Source passage
########################################

# Irish camper



## CRVOwner (Feb 26, 2016)

Hello! This is my obligatory post as a new member. 
A little background about me:
I have been camping for over 10 years,
I recently bought a car (hence the name) and aim to use it during camping. 
Although technically not a motorhome I will be using the tent and car together. 

Anything else I can answer then please let me know.


----------



## Makzine (Feb 26, 2016)

Hello and :welcome:


----------



## hulio (Feb 26, 2016)

Welcome along chum :banana::banana::banana:


----------



## Moonraker 2 (Feb 26, 2016)

Hello. 
Am I allowed to assume you are in Ireland? that is on my list, the west coast, but probably not this year.

I met an English guy in France last year who had a small vehicle, can't remember what make it was and he lived in it full time!!! No tent. I suppose it is much easier to sleep in and not be noticed in car parks and parked up with other vehicles.

hope it all goes well.


----------



## trevskoda (Feb 26, 2016)

Welcome mucker and what part of the norf are you located as im in glengormley or known as the windy city.


----------



## Deleted member 19733 (Feb 26, 2016)

Hi and welcome to the forum, have fun



:welcome::camper::have fun::cheers::boat::scooter::drive::goodluck:


----------



## CRVOwner (Feb 27, 2016)

Makzine said:


> Hello and :welcome:



Thanks I appreciate it.


----------



## CRVOwner (Feb 27, 2016)

hulio said:


> Welcome along chum :banana::banana::banana:



Thanks I appreciate it


----------



## CRVOwner (Feb 27, 2016)

Moonraker 2 said:


> Hello.
> Am I allowed to assume you are in Ireland? that is on my list, the west coast, but probably not this year.
> 
> I met an English guy in France last year who had a small vehicle, can't remember what make it was and he lived in it full time!!! No tent. I suppose it is much easier to sleep in and not be noticed in car parks and parked up with other vehicles.
> ...



Hello I am indeed in Ireland. It's a great coast to visit. It's on my list again this year. 
I am new to vehicle camping and plan to incorporate the tent and car combined.


----------



## CRVOwner (Feb 27, 2016)

trevskoda said:


> Welcome mucker and what part of the norf are you located as im in glengormley or known as the windy city.



I am in coleraine. 
I know glengormley. I have been there a few times. 
Haha windy is certainly an accurate term.


----------



## CRVOwner (Feb 27, 2016)

loulou said:


> Hi and welcome to the forum, have fun
> 
> 
> 
> :welcome::camper::have fun::cheers::boat::scooter::drive::goodluck:



Thanks I appreciate it


----------



## jeanette (Feb 27, 2016)

Hi and:welcome::camper: safe and happy travels


----------



## nipagan (Feb 27, 2016)

Welcome , hello from Bangor also on the coast


----------



## trevskoda (Feb 27, 2016)

CRVOwner said:


> I am in coleraine.
> I know glengormley. I have been there a few times.
> Haha windy is certainly an accurate term.



Hi i was born up in ballymoney knocklaid park not far from you.:wave:


----------



## trevskoda (Feb 27, 2016)

nipagan said:


> Welcome , hello from Bangor also on the coast



I thought i was alone here,have to start a we gang.


----------



## Moonraker 2 (Feb 27, 2016)

########################################

Data block
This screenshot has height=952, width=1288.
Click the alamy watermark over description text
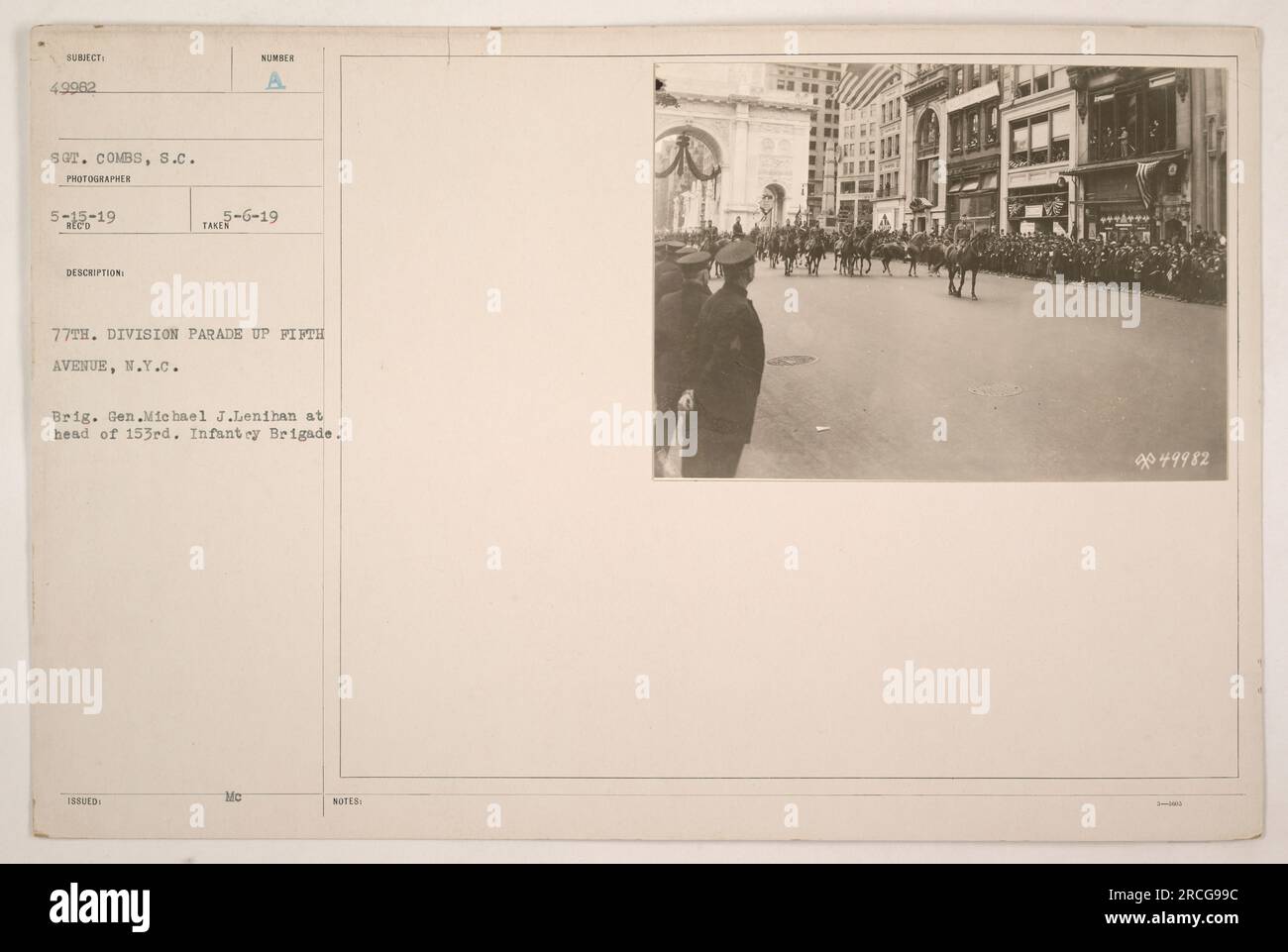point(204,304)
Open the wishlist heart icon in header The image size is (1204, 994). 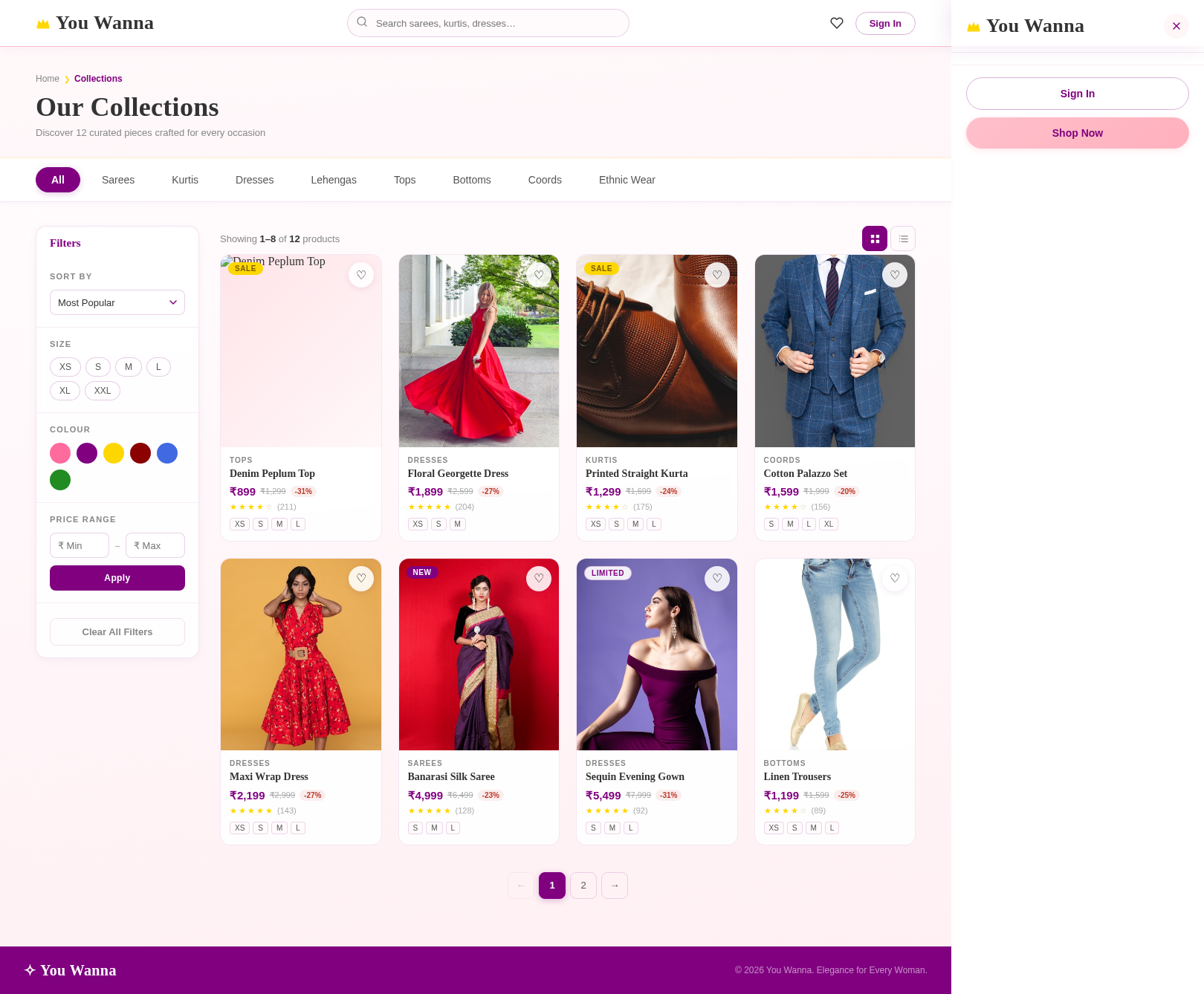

########################################

Exercise set
1. For each statement below, say yes or no on whether it agrees with the Irish camper thread above, and quote the words from the Irish camper thread that decide it. (a) CRVOwner has been camping for more than ten years. (b) trevskoda lives in Coleraine. (c) Moonraker 2 met an English man in France who lived full time in a small vehicle.
2. Copy word for word everything in the Irish camper thread from "Hello! This is" down to "and car together.".

Exercise results
1.
(a) Yes: "I have been camping for over 10 years,"
(b) No: "im in glengormley"
(c) Yes: "I met an English guy in France last year who had a small vehicle" and "he lived in it full time!!!"

2.
Hello! This is my obligatory post as a new member. 
A little background about me:
I have been camping for over 10 years,
I recently bought a car (hence the name) and aim to use it during camping. 
Although technically not a motorhome I will be using the tent and car together.